Compassion

Miami’s Jackson Memorial Hospital did not allow the partner and children of a fatal aneurysm sufferer to visit the victim while she lay dying, despite the partner holding proper medical power of attorney.

Neither the Dade County medical examiner’s office (Dr. Bruce A. Hyma, Director, Chief Medical Examiner, 1 Bob Hope Road, Miami, FL 33136,  Phone: 305-545-2400) nor the State of Florida allowed the partner to receive a death certificate, so that life insurance and survivor’s benefits could be made available to the partner and their children.

Here’s an advertisement for Jackson Memorial Hospital:

Here are the phone numbers for Jackson Memorial Hospital:

Jackson Memorial Hospital Main Line
305-585-1111

Jackson Memorial Hospital Administration
305-585-6086

Jackson Memorial Hospital Customer Service
305-585-5300

Jackson Memorial Hospital Human Resources
786-466-8333

Jackson Memorial Hospital Patient Relations
305-585-7341

Jackson Memorial Hospital Public Relations/Media
305-585-7213

Why don’t you give these fine folks a call and ask why they wouldn’t allow the morally and legally correct thing to be done?
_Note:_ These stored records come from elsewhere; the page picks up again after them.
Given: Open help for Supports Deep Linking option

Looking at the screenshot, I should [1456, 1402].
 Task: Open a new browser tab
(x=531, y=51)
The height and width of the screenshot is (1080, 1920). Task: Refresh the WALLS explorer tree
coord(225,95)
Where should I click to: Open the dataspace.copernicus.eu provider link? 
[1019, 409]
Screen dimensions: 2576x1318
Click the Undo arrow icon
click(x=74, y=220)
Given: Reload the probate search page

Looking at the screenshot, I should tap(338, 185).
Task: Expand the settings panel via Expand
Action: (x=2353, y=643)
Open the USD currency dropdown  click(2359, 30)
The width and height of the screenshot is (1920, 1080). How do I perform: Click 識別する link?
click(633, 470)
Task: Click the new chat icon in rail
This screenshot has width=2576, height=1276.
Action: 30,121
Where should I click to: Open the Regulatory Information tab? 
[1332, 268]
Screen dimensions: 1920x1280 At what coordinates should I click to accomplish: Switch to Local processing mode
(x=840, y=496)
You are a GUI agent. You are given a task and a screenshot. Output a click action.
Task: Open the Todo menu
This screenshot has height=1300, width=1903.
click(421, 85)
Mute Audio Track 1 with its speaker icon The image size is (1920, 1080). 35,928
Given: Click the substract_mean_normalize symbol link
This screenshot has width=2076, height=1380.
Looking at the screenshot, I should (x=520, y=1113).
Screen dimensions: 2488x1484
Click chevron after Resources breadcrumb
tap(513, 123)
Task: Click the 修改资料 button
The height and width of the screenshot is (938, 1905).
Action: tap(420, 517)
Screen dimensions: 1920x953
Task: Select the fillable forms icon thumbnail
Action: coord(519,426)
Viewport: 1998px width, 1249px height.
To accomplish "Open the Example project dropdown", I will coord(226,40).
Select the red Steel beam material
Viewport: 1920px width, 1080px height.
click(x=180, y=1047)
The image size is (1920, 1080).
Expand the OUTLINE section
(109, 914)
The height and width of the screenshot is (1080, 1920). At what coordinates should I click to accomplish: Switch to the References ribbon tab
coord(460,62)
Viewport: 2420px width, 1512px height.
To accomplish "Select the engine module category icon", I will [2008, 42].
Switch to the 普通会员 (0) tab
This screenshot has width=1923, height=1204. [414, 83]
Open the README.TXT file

Could it be that the victim and the spouse are both women, and the hospital informed the spouse (and the children) that “they were in an anti-gay city and state” and that the power of attorney would not be recognized?

Remind me why anyone would want to live in that pesthole.

Excuuuuuse me!

I have a bone to pick with Mackenzie Phillips and her so-called “confession” that she led a years-long incestuous relationship with her father John Phillips.

Funny how this all just now comes up.

John Phillips has been dead since 2001, and Mackenzie has (gasp of surprise!) a new book coming out, an interview on Oprah, AND an exclusive interview in People Magazine, and who knows what else. And her half-sister Chynna is telling “her side of the story” in Us Magazine.

I must look at this with a jaundiced eye. Ms. Phillips is a repeat junkie and thief, and there is a rule-of-thumb that the police and social systems have with such folk: they are inveterate liars, and will do almost anything for attention. Her timing assures that John has no chance to rebut, and Chynna claims to have known nothing about the matter at the time; Mackenzie supposedly called her out of the blue one day to tell the tale.

Anyway, the money will now be rolling in from interviews and book deals, and (I strongly suspect) the public is getting lied to while they excrete out the usual “oh, gee, honey, we’re SO sorry this happened to you”.

Again.

UPDATE: Now Ms. Phillips is playing the abortion card in this sordid little tale. I’m waiting for the violins to break out into sorrowful song any moment now.

Published in: on 23 September 2009 at 11:15 Comments (1)

It’s been awhile…

…since I’ve posted anything on this site. Life has gotten in the way in many pleasant ways.

Since my last post, I’ve become engaged to a most wonderful woman who has taken the huge step of moving herself and her family from America Jr. to the Beautiful Twin Cities to live in our new home. I’ve lost an old job, gained a new job, had a child graduate from high school, helped start a daunting garden project (try converting a 1/2-acre yard containing not a single square foot of topsoil), began the happily arduous task of blending two families together, struggled mightily to appreciate dogs after a lifetime of not appreciating dogs, and struggled to like living with 8 cats (I like cats, but…8??).

So. How are you?

Published in: on 6 August 2009 at 10:13 Comments (2)

Rules of the (relationship) road

This initial list will change and grow with time. Stay tuned.

You can’t create a healthy relationship by starting out with a laundry list of “musts”.

Judge the individual, not the group.

If you’re unhappy with your romantic life, reexamine your assumptions about it. You will find one or more of them to be wrong.

Always be careful what you wish for. You might get it.

Cheap terrycloth makes terrible lube.

You’re not interviewing for a job, so don’t treat your dating profile like a resume.

Broken hearts mend.

Never explain. Your friends do not need it, and your enemies will not believe you anyway.

As a rule, men are size queens, and women are not.

What you take out of a morally neutral situation is almost always what you brought into it.

Never go spelunking while wearing a lace thong.

Moving in together, or starting a baby, with someone you have not known a *long* time can be asking for trouble.

If size doesn’t matter, why are there no 3″ dildoes?

The person matters.; the genitals don’t. The home-cooked meals don’t really matter, and the sex doesn’t really matter. It’s the connection that counts.

Once a woman has forgiven a man, she must not reheat his sins for breakfast. (Thanks to Marlene Dietrich, and the same must be said for men.)